MapReduce/Hadoop fans sometimes raise the question of query fault-tolerance. That is — if a node fails, does the query need to be restarted, or can it keep going? For example, Daniel Abadi et al. trumpet query fault-tolerance as one of the virtues of HadoopDB. Some of the scientists at XLDB spoke of query fault-tolerance as being a good reason to leave 100s or 1000s of terabytes of data in Hadoop-managed file systems.
- Hadoop generally has query fault-tolerance. Intermediate result sets are materialized, and data isn’t tied to nodes anyway. So if a node goes down, its work can be sent to another node.
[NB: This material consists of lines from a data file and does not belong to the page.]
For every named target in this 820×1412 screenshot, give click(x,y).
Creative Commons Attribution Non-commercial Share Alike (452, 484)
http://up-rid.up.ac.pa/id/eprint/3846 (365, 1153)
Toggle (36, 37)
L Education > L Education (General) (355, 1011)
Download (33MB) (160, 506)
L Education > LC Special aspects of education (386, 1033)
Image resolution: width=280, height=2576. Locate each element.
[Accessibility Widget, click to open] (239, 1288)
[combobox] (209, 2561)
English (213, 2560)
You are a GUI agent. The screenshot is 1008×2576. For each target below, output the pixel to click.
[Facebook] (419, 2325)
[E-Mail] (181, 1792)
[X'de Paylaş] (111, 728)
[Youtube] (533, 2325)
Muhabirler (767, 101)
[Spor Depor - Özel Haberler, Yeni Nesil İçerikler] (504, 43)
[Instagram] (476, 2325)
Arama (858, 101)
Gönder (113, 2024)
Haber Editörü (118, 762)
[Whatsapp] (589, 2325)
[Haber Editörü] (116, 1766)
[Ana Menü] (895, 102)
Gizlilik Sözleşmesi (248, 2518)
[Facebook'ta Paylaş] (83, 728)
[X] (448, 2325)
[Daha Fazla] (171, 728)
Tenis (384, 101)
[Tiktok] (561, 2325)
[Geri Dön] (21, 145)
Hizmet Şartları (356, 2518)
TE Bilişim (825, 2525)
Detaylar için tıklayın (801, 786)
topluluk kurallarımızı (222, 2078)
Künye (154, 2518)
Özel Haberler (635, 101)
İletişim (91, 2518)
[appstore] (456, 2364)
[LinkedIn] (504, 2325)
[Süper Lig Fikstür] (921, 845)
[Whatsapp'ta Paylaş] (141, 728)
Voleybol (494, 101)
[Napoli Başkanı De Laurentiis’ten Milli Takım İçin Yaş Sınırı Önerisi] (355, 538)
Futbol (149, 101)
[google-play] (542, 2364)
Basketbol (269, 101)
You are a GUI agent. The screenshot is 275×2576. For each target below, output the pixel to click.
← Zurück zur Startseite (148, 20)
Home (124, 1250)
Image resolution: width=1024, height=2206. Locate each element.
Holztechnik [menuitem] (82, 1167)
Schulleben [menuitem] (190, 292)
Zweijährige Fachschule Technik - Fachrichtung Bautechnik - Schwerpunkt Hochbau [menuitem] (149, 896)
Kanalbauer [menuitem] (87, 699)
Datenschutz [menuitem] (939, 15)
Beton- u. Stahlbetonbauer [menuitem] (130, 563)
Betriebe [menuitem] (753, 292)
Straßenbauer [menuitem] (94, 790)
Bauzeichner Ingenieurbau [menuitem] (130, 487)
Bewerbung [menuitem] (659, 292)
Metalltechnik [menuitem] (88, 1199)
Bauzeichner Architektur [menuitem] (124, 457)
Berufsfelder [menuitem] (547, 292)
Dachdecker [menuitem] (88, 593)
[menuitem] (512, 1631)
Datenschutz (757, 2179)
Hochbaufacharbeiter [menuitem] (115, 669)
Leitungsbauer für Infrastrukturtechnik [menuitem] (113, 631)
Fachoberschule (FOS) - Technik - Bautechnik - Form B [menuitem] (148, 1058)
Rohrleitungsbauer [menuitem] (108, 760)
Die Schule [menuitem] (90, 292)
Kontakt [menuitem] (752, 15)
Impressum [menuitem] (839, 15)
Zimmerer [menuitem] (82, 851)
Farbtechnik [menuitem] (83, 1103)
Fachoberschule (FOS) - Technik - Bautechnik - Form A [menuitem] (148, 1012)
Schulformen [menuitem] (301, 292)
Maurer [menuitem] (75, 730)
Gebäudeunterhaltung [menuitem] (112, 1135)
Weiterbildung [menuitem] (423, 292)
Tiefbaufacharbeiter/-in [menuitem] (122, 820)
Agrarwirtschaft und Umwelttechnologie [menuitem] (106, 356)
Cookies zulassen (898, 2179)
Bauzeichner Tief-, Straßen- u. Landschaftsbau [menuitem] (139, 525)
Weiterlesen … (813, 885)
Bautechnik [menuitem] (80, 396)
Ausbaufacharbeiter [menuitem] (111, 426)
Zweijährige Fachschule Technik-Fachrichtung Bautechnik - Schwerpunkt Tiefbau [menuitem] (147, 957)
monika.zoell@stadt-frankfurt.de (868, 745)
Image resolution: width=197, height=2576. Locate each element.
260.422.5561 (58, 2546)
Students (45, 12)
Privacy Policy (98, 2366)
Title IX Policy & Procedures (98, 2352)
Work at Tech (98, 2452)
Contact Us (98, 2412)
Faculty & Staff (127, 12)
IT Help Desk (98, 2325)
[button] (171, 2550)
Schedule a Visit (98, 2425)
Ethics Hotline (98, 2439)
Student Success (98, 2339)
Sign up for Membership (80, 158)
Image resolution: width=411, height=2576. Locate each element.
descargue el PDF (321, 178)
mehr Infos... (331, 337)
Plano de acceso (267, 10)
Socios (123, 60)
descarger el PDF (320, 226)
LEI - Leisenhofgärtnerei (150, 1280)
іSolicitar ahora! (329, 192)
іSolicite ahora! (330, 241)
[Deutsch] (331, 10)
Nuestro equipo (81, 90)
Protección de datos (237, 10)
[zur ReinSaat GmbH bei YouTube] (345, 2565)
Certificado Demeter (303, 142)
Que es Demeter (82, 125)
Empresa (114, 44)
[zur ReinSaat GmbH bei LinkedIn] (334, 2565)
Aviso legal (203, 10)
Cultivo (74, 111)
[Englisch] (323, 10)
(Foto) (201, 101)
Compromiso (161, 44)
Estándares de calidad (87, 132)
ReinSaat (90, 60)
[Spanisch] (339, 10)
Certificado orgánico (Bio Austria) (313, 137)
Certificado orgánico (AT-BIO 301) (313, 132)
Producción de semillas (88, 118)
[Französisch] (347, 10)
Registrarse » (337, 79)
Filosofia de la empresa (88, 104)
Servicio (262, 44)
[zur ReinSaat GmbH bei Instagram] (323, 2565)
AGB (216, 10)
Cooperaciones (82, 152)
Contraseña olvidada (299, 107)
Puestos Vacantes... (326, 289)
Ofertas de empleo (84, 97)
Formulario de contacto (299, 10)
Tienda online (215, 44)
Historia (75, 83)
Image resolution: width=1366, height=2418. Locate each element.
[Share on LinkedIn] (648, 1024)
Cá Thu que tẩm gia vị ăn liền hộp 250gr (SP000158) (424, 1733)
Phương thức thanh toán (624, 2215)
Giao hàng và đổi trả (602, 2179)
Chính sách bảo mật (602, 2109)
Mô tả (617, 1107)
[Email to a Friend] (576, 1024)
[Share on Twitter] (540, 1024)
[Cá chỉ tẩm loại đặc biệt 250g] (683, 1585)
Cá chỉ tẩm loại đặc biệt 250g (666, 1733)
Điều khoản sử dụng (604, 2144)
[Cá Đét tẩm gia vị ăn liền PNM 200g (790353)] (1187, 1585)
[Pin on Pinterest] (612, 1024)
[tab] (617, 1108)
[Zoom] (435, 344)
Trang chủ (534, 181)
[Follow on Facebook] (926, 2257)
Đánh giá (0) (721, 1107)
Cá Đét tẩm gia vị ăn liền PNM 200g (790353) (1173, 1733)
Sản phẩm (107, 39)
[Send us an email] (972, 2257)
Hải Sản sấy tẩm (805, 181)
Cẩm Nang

- Hive actually did not have query fault-tolerance at that time, but it was on the roadmap. (Edit: Actually, it did within a single MapReduce job. But one Hive job can comprise several rounds of MapReduce.)
- Most DBMS vendors do not have query fault-tolerance. If a query fails, it gets restarted from scratch.
- Aster Data’s nCluster, however, does appear to have some kind of query fault-tolerance.
This raises an obvious (pair of) question(s) — why and/or when would anybody ever care about query fault-tolerance? To start answering that, let’s propose a simple metric for query execution time on a grid or cluster: node-hours = (duration of query) * (number of nodes it executes on). Then, to a first approximation, it would seem:
- If the expected number of node-hours for your queries is of the same order of magnitude as or higher than the node MTTF (Mean Time To Failure) of a node, query fault-tolerance matters a lot, because without you’ll get a whole lot of retries.
- If the expected number of node-hours for your queries is one order of magnitude down less than the node MTTF, query fault-tolerance has a significant impact on performance, but you can do without it.
- If the expected number of node-hours is even lower than that, query fault-tolerance is pretty irrelevant.
- Using cheap/low-end/commodity hardware — as Hadoop fans like to do — increases the (node-hours)/MTTF ratio in two ways — it both increases the numerator and decreases the denominator.
Frankly, I’m not too clear on the use cases for which query fault-tolerance really matters. Still, as noted above, it is indeed coming up more and more. I’m not aware that it would be terribly hard for DBMS vendors to, as an option, let DBAs specify execution plans that force intermediate query materialization and further to use that materialization as the basis for query fault-tolerance. Perhaps doing so should be on some technical roadmaps.